» **WHAT TO DO**
Reproduce each of the rows below word for word, in the order given, without changing anything.

» **EXTRACTED INFORMATION**
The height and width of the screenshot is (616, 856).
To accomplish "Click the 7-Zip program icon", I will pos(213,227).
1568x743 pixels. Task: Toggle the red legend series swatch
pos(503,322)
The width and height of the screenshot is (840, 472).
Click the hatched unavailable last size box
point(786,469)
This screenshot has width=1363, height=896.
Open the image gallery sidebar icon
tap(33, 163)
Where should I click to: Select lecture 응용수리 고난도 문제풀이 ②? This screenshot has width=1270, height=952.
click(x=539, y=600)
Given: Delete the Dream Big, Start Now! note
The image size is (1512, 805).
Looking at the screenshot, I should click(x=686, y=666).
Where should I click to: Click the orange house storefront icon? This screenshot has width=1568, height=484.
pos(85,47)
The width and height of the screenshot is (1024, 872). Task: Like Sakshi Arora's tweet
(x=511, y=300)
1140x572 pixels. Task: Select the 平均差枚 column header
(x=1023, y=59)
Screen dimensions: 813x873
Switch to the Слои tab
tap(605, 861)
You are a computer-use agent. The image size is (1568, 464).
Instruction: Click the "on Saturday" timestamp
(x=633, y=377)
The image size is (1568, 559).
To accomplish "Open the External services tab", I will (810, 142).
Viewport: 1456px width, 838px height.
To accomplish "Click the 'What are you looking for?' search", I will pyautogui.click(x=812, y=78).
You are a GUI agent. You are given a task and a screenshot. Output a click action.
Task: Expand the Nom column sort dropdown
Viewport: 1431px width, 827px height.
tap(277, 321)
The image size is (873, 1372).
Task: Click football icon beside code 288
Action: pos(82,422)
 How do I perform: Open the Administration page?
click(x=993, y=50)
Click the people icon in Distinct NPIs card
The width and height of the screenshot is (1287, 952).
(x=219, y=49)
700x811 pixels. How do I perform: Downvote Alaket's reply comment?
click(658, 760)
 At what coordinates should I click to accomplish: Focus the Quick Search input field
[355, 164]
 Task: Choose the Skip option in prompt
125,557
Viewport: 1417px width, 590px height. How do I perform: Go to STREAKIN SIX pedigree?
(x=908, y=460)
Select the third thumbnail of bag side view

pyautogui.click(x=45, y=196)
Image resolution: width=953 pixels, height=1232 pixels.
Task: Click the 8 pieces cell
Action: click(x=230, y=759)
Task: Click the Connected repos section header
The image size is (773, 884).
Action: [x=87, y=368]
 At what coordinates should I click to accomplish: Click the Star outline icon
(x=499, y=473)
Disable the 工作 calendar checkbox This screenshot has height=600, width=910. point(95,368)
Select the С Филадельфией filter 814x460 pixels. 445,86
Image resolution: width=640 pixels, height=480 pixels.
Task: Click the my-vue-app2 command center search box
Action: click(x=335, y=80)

» **SOLUTION TO THE PROBLEM**
The height and width of the screenshot is (616, 856).
To accomplish "Click the 7-Zip program icon", I will pos(213,227).
1568x743 pixels. Task: Toggle the red legend series swatch
pos(503,322)
The width and height of the screenshot is (840, 472).
Click the hatched unavailable last size box
point(786,469)
This screenshot has width=1363, height=896.
Open the image gallery sidebar icon
tap(33, 163)
Where should I click to: Select lecture 응용수리 고난도 문제풀이 ②? This screenshot has width=1270, height=952.
click(x=539, y=600)
Given: Delete the Dream Big, Start Now! note
The image size is (1512, 805).
Looking at the screenshot, I should click(x=686, y=666).
Where should I click to: Click the orange house storefront icon? This screenshot has width=1568, height=484.
pos(85,47)
The width and height of the screenshot is (1024, 872). Task: Like Sakshi Arora's tweet
(x=511, y=300)
1140x572 pixels. Task: Select the 平均差枚 column header
(x=1023, y=59)
Screen dimensions: 813x873
Switch to the Слои tab
tap(605, 861)
You are a computer-use agent. The image size is (1568, 464).
Instruction: Click the "on Saturday" timestamp
(x=633, y=377)
The image size is (1568, 559).
To accomplish "Open the External services tab", I will (810, 142).
Viewport: 1456px width, 838px height.
To accomplish "Click the 'What are you looking for?' search", I will pyautogui.click(x=812, y=78).
You are a GUI agent. You are given a task and a screenshot. Output a click action.
Task: Expand the Nom column sort dropdown
Viewport: 1431px width, 827px height.
tap(277, 321)
The image size is (873, 1372).
Task: Click football icon beside code 288
Action: pos(82,422)
 How do I perform: Open the Administration page?
click(x=993, y=50)
Click the people icon in Distinct NPIs card
The width and height of the screenshot is (1287, 952).
(x=219, y=49)
700x811 pixels. How do I perform: Downvote Alaket's reply comment?
click(658, 760)
 At what coordinates should I click to accomplish: Focus the Quick Search input field
[355, 164]
 Task: Choose the Skip option in prompt
125,557
Viewport: 1417px width, 590px height. How do I perform: Go to STREAKIN SIX pedigree?
(x=908, y=460)
Select the third thumbnail of bag side view

pyautogui.click(x=45, y=196)
Image resolution: width=953 pixels, height=1232 pixels.
Task: Click the 8 pieces cell
Action: click(x=230, y=759)
Task: Click the Connected repos section header
The image size is (773, 884).
Action: [x=87, y=368]
 At what coordinates should I click to accomplish: Click the Star outline icon
(x=499, y=473)
Disable the 工作 calendar checkbox This screenshot has height=600, width=910. point(95,368)
Select the С Филадельфией filter 814x460 pixels. 445,86
Image resolution: width=640 pixels, height=480 pixels.
Task: Click the my-vue-app2 command center search box
Action: click(x=335, y=80)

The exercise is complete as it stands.